Consumers Credit Union: Excellent Credit Union Loan

Consumers Credit Union doesn’t have the lowest rates of our top providers, but it does offer some of the most flexible terms. There are no minimum or maximum loan amounts and borrowers can choose terms up to 84 months. You need to be a member to get an auto loan from Consumers Credit Union, but anyone can join for a $5 fee – which the credit union places into your savings account after joining. 

How Much Car Can I Afford?: FAQ

How much car can I afford based on salary?

How much car you can afford isn’t just based on salary. In addition to your monthly income after taxes, your monthly debt obligations are also a factor. Most experts suggest that you spend no more than 15% of your take-home pay on car payments, although you may qualify for more.

How much should I spend on a car if I make $100,000?

If you make $100,000 per year, financial experts suggest that you should spend no more than $830 per month on car payments. You may qualify for higher monthly payments, but staying under your maximum budget gives you more room to save and insulate yourself from unexpected financial issues.

Can you afford a $30,000 car making $60,000 salary?

Even if you can technically afford the payments on a $30,000 car making a $60,000 salary, most experts would advise against it. In general, most financial advice suggests that you shouldn’t buy a car that exceeds 35% of your annual income at most, and that it’s best not to spend more than 15% of your monthly take-home pay on car payments.

Our Methodology

Our expert review team takes satisfaction in providing accurate and unbiased information. We identified the following rating categories based on consumer survey data and conducted extensive research to formulate rankings of the best auto loan providers.
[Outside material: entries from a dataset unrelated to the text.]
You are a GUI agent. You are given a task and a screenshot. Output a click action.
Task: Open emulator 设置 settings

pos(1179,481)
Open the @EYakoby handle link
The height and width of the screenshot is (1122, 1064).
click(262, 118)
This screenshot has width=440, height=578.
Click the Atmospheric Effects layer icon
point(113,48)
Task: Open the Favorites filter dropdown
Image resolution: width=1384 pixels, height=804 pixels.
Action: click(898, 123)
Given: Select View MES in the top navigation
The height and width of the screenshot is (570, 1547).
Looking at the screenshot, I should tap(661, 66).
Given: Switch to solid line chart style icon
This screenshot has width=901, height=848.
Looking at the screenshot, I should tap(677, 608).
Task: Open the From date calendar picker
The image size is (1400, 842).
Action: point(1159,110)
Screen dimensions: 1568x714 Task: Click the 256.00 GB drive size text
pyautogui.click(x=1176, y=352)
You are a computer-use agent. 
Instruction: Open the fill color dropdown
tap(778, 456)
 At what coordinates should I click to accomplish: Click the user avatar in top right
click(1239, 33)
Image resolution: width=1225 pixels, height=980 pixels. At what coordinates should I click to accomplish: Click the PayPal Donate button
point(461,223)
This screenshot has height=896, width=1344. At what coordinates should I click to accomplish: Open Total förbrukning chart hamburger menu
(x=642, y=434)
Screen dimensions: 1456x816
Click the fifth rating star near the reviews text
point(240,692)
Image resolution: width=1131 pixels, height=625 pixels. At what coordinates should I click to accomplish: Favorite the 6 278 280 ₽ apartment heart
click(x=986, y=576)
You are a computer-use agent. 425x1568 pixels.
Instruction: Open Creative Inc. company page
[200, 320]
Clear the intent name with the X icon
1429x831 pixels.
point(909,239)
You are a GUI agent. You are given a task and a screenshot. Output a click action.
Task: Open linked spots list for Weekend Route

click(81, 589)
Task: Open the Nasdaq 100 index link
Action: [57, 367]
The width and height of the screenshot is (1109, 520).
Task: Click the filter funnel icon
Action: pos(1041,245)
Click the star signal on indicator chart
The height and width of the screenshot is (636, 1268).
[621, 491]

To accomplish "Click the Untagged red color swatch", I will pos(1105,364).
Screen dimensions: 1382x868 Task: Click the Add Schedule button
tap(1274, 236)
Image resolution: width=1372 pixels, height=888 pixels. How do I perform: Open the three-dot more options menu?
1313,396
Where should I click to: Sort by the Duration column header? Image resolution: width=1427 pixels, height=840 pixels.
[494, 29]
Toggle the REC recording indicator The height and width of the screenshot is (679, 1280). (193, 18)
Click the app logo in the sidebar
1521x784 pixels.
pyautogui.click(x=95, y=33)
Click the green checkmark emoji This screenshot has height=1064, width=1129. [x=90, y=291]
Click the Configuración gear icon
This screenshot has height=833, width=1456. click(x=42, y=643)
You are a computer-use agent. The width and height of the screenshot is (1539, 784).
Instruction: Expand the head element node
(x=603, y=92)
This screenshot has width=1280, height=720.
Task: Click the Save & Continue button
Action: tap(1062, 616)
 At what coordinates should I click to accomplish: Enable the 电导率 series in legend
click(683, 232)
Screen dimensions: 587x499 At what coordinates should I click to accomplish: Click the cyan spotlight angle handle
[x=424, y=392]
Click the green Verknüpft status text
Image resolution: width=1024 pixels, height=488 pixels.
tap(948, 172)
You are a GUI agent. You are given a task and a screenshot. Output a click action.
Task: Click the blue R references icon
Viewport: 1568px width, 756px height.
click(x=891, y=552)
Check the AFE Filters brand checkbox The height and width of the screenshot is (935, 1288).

  • Industry Standing: Trust and reliability are two of the most important qualities in a lender. Our team considers current industry ratings from organizations such as the Better Business Bureau (BBB) along with factors such as a company’s age.
  • Availability: We examine how easy it is for borrowers to get a loan from each provider. Lenders that offer loans to meet a variety of customer needs receive high ratings.
  • Loan Details: Our researchers comb through the fine print to learn about the loan amounts, term lengths, and types of loans each provider offers.
  • Rates and Discounts: We take an in-depth look at the range of rates each provider offers for borrowers of different credit scores. Our team also factors in the discounts available with each lender.
  • Customer Service: Our team considers customer reviews and complaints when determining this score. We also consider the ease and availability of help online, over the phone, or in person.

*Data accurate at time of publication.